On May 29, 1967, petitioner filed his petition here for a writ of habeas corpus, following which this Court, in an opinion filed on October 3, 1967, held (1) that petitioner had not waived or deliberately by-passed a federal right retroactively available to him under Jackson v. Denno, since he had made timely objections to the introduction of the statement at his trial, contending that it was involuntary and coerced, and (2) that his counsel’s failure to insist upon a charge to the jury under Criminal Code § 395 did not constitute side-stepping of state procedures, since by that stage of trial the confession had already been admitted over objection and was before the jury so that such a charge would not have enabled the trial judge to accord to petitioner his retroactive right to a preliminary Jackson-Huntley type hearing, in which he might testify before the Court alone on the issue of voluntariness without waiving his privilege against self-incrimination, Simmons v. United States, 390 U.S. 377, 88 S.Ct. 967, 19 L.Ed.2d 1247 (Decided 3/18/68), which would permit him to prove to the trial judge that voluntariness had not been shown and that the confession should not go to the jury. Without having the benefit of such testimony, the trial judge stated that he saw no bona fide issue of voluntariness and hence notwithstanding earlier timely objections was unwilling to withdraw the confession from the jury.

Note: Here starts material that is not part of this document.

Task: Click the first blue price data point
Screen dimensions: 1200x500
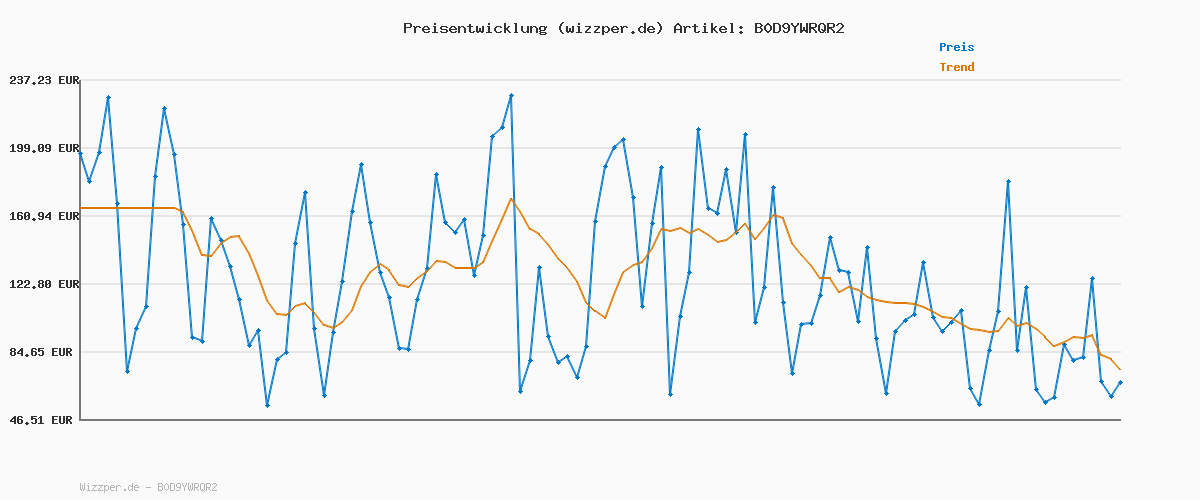Action: tap(81, 154)
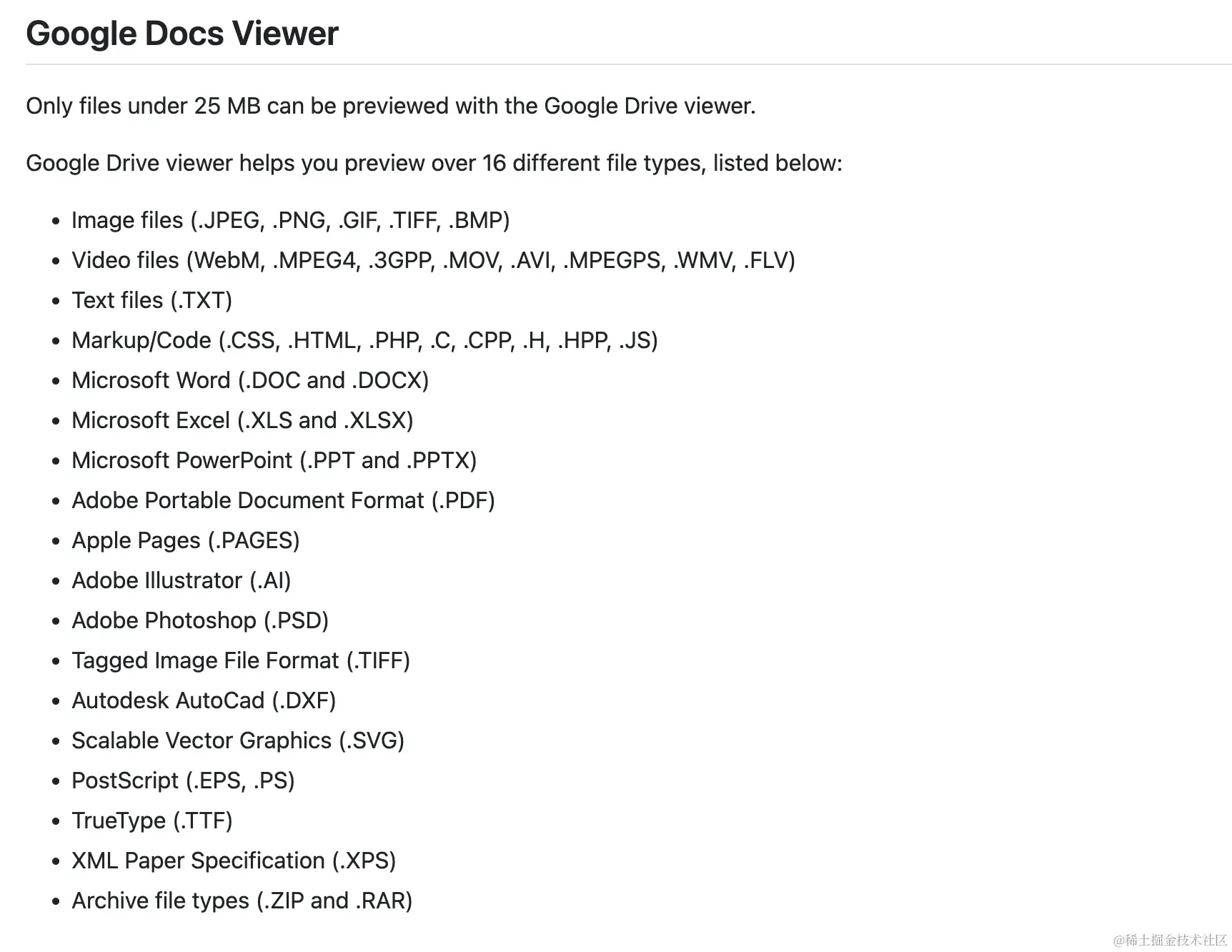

Having concluded that petitioner did not waive his right to a preliminary hearing to determine whether his statement should be withheld from the jury on the ground that the State had not [721]*721established that it was voluntary, this Court could have directed that such a hearing be held by the state court, see Sims v. Georgia, 385 U.S. 538, 87 S.Ct. 639, 17 L.Ed.2d 593 (1967); Stevenson v. Boles, 379 U.S. 43, 85 S.Ct. 174, 13 L.Ed.2d 109 (1964); Jackson v. Denno, 378 U.S. 368, 84 S.Ct. 1774, 12 L.Ed.2d 908 (1964); United States ex rel. Gomino v. Maroney, 231 F.Supp. 154 (W.D.Pa.1964), or could itself have held a plenary hearing to resolve the issue, a procedure sanctioned under certain circumstances. Townsend v. Sain, 372 U.S. 293, 83 S.Ct. 745, 9 L.Ed.2d 770 (1963); Ledbetter v. Warden, 368 F.2d 490 (4th Cir. 1966), cert. denied, 386 U.S. 971, 87 S.Ct. 1162, 18 L.Ed.2d 130 (1967); see United States ex rel. Carafas v. LaVallee, 334 F.2d 331, 334 (2d Cir. 1964). Townsend, Ledbetter and Carafas presented situations in which the trial had taken place substantial periods prior to the habeas petition (eight years, six years and four years, respectively) so that it was not likely that the matter would have been very fresh in the mind of the trial court. Moreover, the latter two cases presented occasions on which state law clearly indicated that petitioner could not obtain further redress of his claims because he had violated a procedural rule.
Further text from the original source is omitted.